◆ TASK INSTRUCTIONS:
Please keep to the lines below from the one with "Task: Click the FAA seal logo" through the one with "Screen dimensions: 1400x847", and restate them word for word, ends included.

◆ SOURCE RECORDS:
........
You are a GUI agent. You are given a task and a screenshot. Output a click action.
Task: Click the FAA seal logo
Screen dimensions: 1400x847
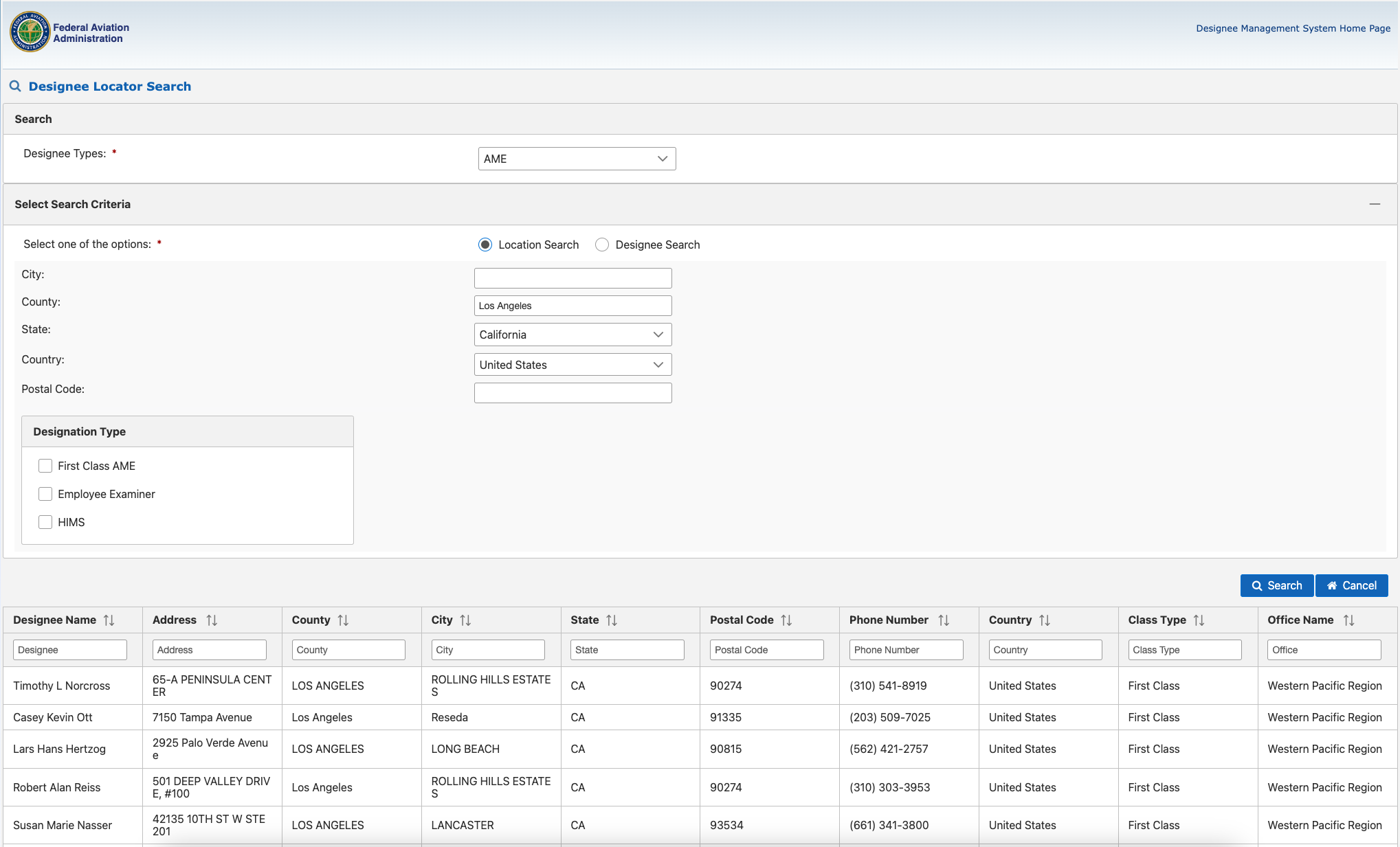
........
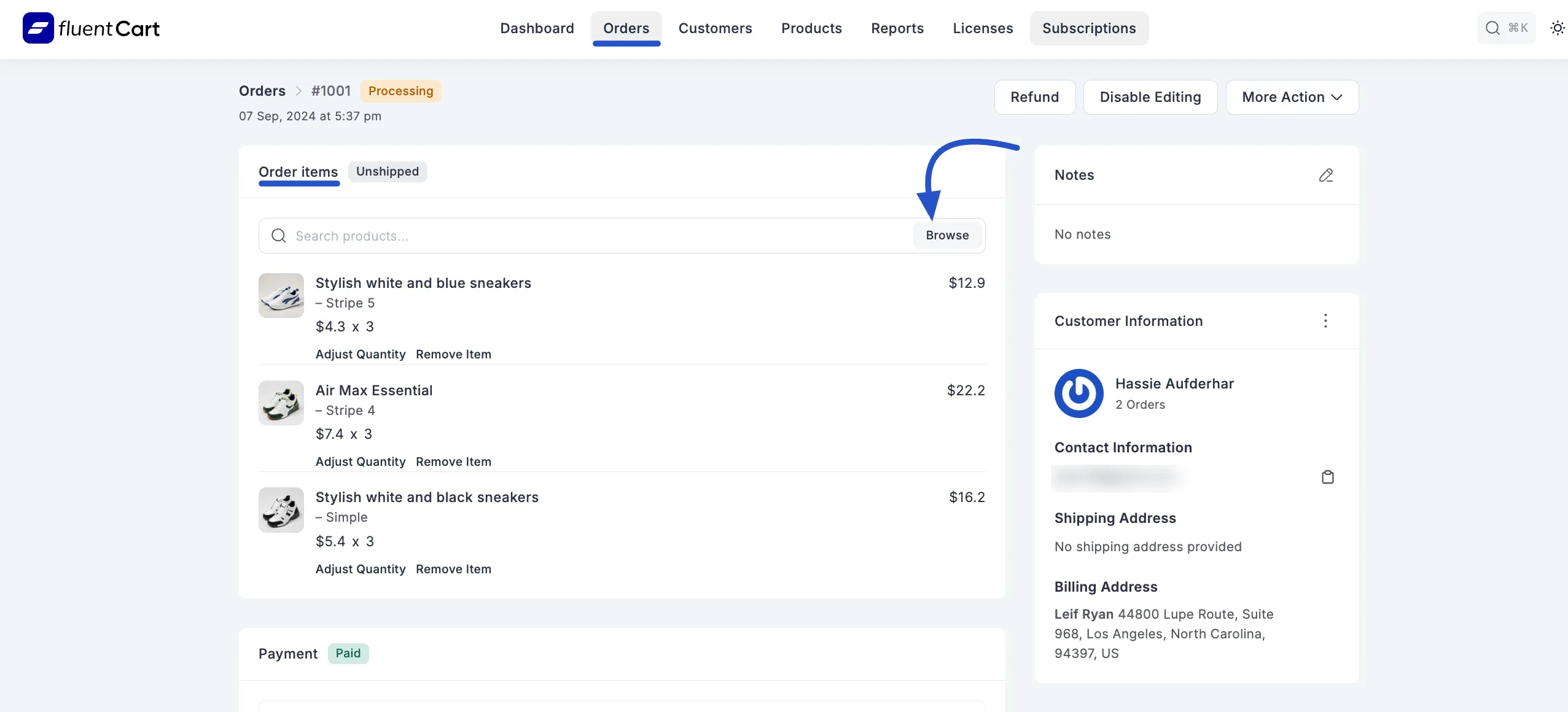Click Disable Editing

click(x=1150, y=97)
........
◆ ANSWER SECTION:
Task: Click the FAA seal logo
Screen dimensions: 1400x847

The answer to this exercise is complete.